Santiago, Chile, December 17th, 2015
in association with the
Object recognition and scene understanding have long been a central goal of computer vision research. Changes in lighting, viewpoint, intra-class differences, articulation, and deformation, as well as occlusion lead to enormous appearance variation, making the problem highly challenging. While advances in machine learning and image feature representations have led to great progress in 2D pattern recognition approaches, recognizing objects in the physical, 3D world from different sensors has wide applications in robotics, autonomous driving, security, virtual reality, human-computer interaction, and so on. When modeling scenes, objects and their relations in 3D, we must answer several fundamental questions. What representations are useful to model objects and scenes in 3D? How can we effectively learn 3D object representations from images or videos? What level of supervision is required? Can we use 3D CAD models to help 3D object recognition and scene understanding? How can we infer spatial knowledge of the scene and use it to aid in recognition? How can both depth sensors and RGB data be used to enable more descriptive representations for scenes and objects?
After the success of the 3dRR workshop during the past ICCV07, ICCV09, ICCV11 and ICCV13, we are pleased to organize a fifth edition of 3dRR in conjunction with ICCV 2015. This workshop would represent a great opportunity to bring together experts from multiple areas of computer vision and provide an arena for stimulating debate. We believe the complementary viewpoint offered by studies in human vision can provide additional insight on this fundamental problem. Specific questions we aim to address include:
3D Object Representation
- How can we find better representations of the 3D geometry of object instances or categories to further improve recognition?
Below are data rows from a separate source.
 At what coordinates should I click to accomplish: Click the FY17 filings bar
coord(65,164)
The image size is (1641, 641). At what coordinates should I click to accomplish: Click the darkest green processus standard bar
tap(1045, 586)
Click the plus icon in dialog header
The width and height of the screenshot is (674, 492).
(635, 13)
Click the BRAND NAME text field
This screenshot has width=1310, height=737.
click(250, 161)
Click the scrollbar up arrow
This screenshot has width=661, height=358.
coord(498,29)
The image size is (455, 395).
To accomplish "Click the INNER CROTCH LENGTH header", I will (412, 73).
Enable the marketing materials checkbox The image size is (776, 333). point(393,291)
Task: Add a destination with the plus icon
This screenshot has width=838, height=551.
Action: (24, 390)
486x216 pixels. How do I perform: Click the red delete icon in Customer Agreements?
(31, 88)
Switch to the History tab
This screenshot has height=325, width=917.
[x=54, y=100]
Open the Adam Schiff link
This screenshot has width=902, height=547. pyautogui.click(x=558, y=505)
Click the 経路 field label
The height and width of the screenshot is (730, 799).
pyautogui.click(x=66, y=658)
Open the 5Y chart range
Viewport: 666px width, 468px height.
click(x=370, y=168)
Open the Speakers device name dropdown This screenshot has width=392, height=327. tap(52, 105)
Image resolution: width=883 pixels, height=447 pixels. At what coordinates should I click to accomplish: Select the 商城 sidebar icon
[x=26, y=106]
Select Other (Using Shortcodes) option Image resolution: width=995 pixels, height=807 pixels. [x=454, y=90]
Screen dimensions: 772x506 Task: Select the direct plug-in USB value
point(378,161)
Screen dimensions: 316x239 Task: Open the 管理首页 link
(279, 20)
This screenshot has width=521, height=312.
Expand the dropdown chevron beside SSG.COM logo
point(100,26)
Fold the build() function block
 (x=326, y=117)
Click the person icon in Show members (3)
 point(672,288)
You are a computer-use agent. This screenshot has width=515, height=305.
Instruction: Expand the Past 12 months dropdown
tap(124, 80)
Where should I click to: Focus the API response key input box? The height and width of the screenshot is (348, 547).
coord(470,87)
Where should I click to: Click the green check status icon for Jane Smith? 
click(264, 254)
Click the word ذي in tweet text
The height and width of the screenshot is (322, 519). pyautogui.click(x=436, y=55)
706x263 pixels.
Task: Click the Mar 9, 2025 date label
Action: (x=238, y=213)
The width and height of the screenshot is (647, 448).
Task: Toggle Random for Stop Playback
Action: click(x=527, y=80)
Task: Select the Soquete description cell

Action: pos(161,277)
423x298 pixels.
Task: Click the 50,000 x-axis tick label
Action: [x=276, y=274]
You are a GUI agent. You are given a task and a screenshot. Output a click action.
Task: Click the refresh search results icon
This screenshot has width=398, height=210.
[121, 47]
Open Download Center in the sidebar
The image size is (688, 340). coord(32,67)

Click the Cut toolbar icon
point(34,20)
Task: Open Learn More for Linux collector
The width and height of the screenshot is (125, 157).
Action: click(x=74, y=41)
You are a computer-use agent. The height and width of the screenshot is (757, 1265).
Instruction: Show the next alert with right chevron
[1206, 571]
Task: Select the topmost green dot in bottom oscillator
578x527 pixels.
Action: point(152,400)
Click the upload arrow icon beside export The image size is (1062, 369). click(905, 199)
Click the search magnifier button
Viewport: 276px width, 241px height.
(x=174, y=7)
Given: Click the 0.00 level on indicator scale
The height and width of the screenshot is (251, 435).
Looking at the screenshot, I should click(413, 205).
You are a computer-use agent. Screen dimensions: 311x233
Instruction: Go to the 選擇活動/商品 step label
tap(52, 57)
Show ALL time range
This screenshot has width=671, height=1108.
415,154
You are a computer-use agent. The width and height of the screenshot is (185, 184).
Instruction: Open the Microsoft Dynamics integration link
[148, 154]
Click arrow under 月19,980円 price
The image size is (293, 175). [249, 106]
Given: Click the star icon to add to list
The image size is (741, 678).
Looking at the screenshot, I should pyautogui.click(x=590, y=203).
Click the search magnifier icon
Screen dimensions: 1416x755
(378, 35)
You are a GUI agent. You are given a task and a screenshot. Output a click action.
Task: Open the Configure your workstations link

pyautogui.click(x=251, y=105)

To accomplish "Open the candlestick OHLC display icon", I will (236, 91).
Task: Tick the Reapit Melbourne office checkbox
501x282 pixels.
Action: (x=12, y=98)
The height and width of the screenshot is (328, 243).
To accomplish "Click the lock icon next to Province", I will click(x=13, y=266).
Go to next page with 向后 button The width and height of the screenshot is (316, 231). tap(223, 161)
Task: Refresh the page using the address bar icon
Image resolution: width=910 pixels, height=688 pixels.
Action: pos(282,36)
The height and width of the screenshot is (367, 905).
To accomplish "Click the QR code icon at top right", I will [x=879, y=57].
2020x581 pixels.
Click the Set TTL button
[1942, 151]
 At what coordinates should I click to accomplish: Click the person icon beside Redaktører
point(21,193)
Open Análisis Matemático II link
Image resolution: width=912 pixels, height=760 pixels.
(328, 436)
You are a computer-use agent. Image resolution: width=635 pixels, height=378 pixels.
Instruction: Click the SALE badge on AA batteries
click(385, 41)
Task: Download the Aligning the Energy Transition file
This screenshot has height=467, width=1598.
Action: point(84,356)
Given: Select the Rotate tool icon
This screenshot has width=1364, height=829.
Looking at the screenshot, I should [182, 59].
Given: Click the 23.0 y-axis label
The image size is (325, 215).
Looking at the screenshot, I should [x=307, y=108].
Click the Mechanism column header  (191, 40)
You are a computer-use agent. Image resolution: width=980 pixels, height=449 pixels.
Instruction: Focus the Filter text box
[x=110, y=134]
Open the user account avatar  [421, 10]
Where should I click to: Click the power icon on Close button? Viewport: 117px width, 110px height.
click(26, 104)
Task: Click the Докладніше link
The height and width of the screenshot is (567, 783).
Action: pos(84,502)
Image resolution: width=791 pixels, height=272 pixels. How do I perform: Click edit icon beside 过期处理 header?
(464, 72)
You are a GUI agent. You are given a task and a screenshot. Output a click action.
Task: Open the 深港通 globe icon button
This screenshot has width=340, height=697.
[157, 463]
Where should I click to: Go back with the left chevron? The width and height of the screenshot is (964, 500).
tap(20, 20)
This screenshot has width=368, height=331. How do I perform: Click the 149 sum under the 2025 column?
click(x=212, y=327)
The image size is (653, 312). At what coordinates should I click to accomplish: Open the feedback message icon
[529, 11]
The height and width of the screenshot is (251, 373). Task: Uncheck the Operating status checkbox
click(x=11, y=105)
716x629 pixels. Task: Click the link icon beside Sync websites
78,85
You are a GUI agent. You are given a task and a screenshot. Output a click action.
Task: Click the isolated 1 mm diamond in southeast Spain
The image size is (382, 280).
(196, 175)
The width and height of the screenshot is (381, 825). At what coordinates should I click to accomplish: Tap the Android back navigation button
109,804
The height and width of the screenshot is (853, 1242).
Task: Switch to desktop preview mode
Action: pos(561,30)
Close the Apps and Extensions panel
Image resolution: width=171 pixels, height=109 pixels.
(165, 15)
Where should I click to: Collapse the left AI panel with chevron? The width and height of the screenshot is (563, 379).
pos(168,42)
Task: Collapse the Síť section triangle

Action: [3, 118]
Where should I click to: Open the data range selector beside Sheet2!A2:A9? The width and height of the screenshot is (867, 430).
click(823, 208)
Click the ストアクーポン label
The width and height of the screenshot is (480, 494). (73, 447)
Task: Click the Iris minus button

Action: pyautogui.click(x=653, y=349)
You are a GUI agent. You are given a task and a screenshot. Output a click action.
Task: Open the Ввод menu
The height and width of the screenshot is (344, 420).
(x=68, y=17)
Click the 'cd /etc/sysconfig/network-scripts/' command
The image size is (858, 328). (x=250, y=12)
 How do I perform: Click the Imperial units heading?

- How can we use the 3D object representation for recognition?
- How can we utilize synthetic 3D training data (3D CAD models) besides real images to learn better object representations?
3D Object Recognition
- How can we recognize 3D properties of objects from images or videos, such as 3D pose, 3D location and 3D shape?
- How can we infer the spatial layout of multiple objects in 3D or reason about the occlusion relationships between objects in 3D?
- How can we track objects in 3D from videos?
3D Reconstruction and Recognition
- Can recognition and 3D reconstruction be run simultaneously to enhance each other?
- How much can semantic information help 3D reconstruction, and vice versa?
- How detailed does the 3D reconstruction need to be in order to achieve satisfactory recognition?
Combining Depth and RGB Sensors
- How can we represent and recognize object categories using both RGB and depth sensors?
- How can we estimate scene surfaces and physical interactions with RGBD data?
- How can depth and RGB data help extract object functional parts and affordances?
Spatial Inference
- How can we represent and infer the depth and orientation of surfaces and free space in indoor and outdoor scenes?
- How can alternative representations, such as depth maps and surface layout estimates, be combined to improve robustness?
Spatial Constraints and Contextual Recognition
- How can we use/explore different degrees of 3D spatial constraints (e.g. ground plane) for recognition?
- How can 3D spatial constraints be used for joint recognition of scenes and the objects within?
Human Vision
- What can we learn from what we know about our own visual system?
- How do we humans represent 3D objects or the 3D environment? Can this inspire computational work?